Only lines with the word "screenshot" are wanted; copy each of them from the listing below.
-*-*-
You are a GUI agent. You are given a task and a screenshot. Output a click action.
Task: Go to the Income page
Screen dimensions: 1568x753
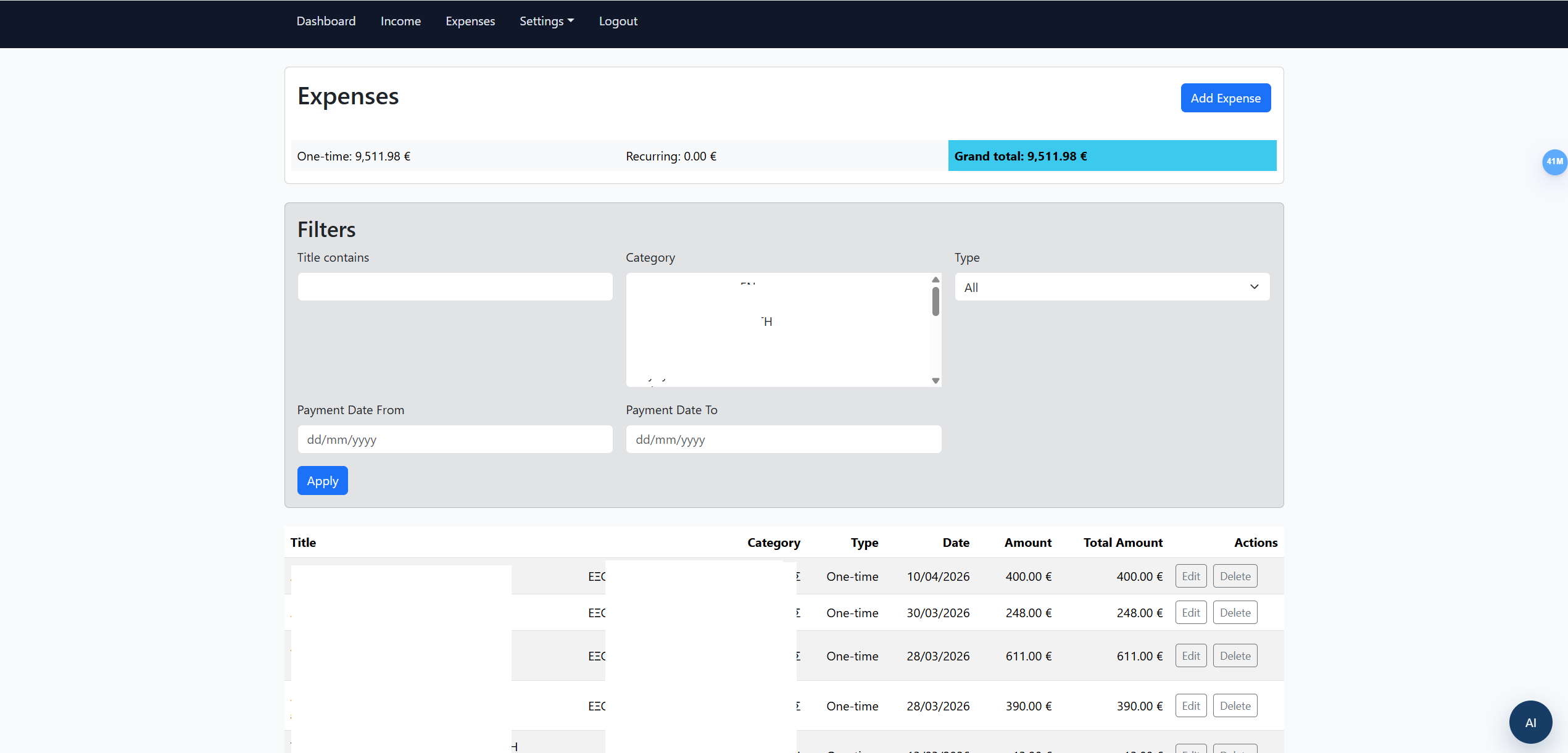(400, 21)
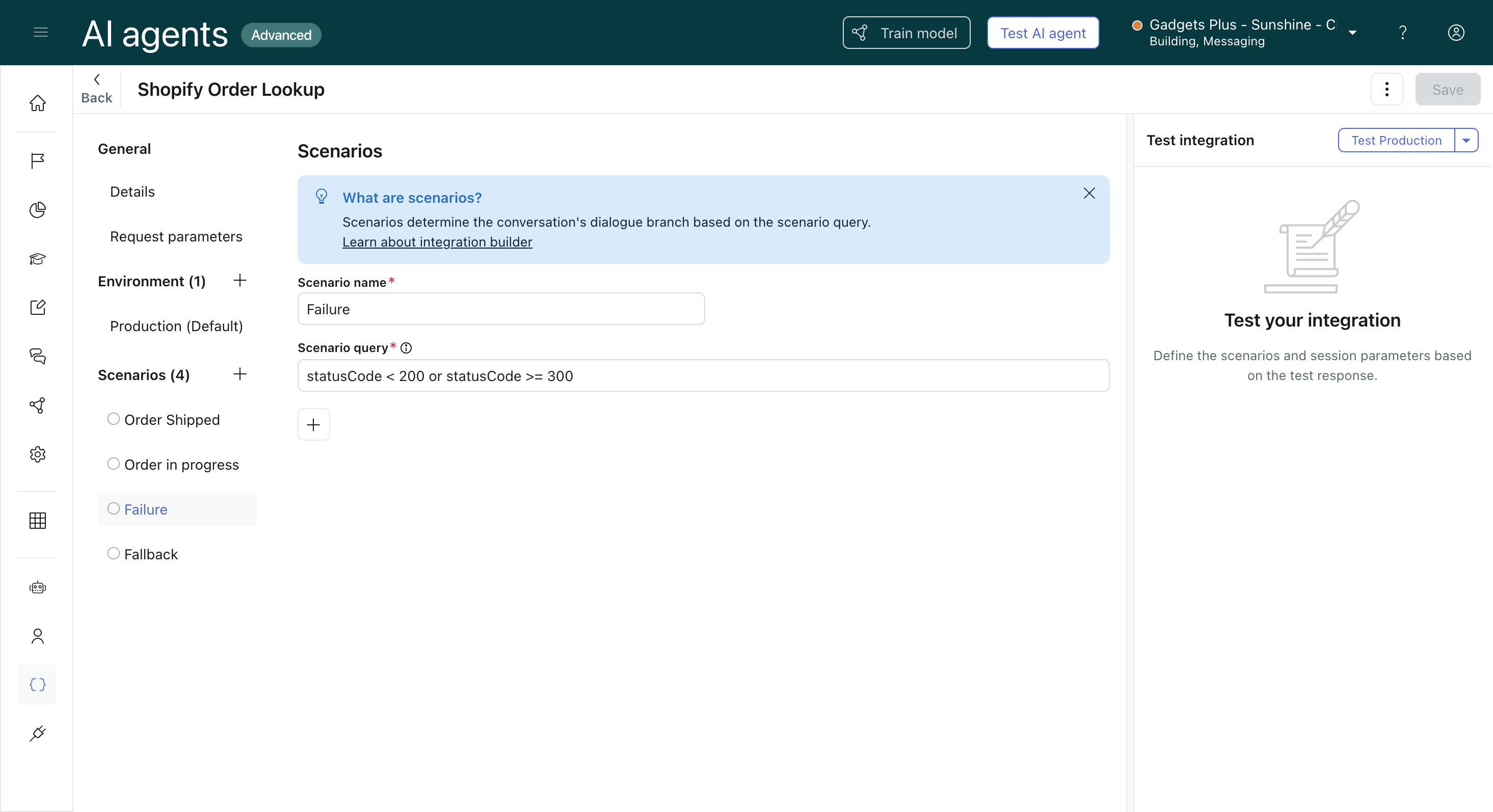
Task: Expand the Test Production dropdown arrow
Action: [1466, 140]
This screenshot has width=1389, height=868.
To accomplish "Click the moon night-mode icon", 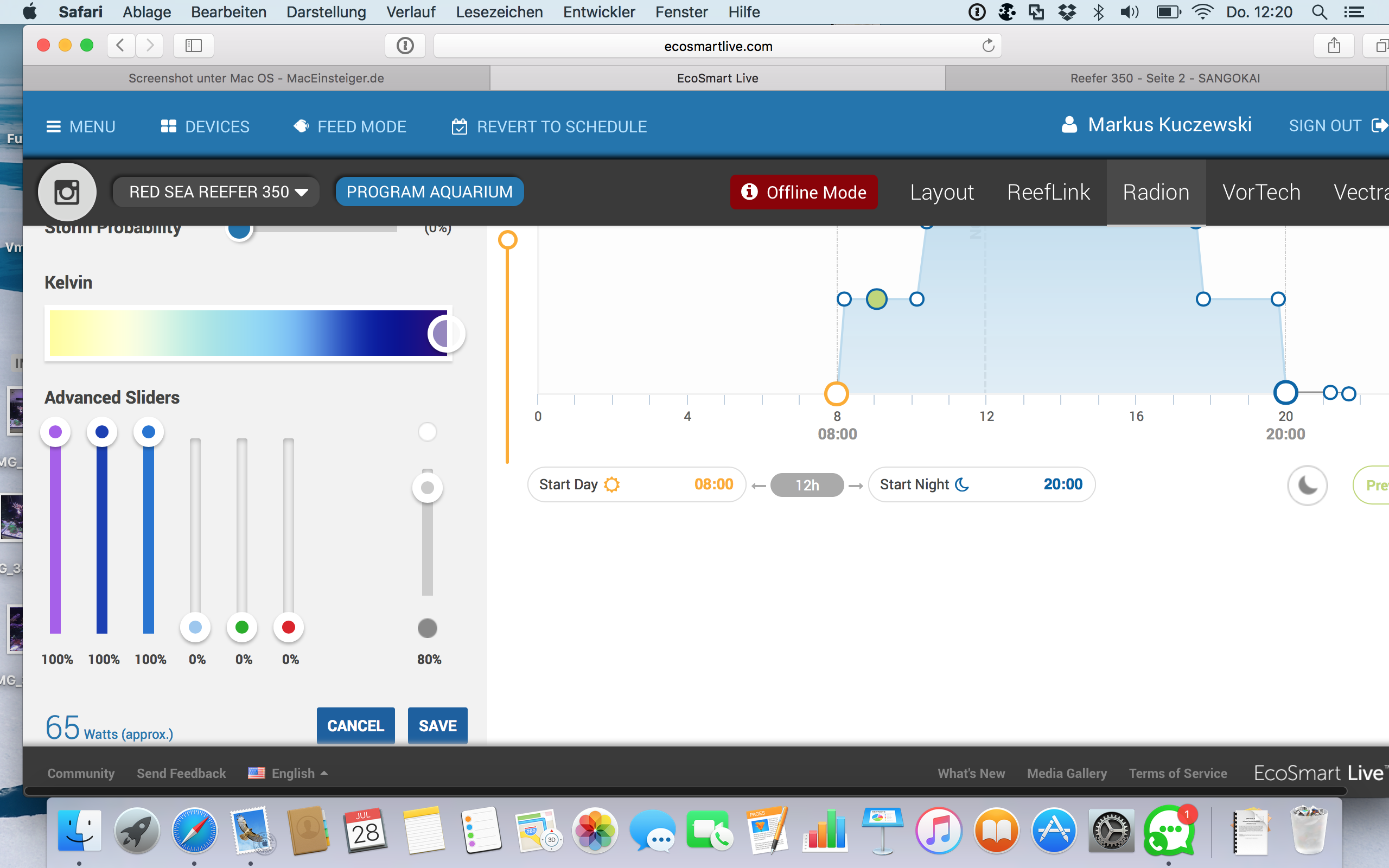I will point(1307,486).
-*-*-
ANSWER
You are a GUI agent. You are given a task and a screenshot. Output a click action.
This screenshot has width=1389, height=868.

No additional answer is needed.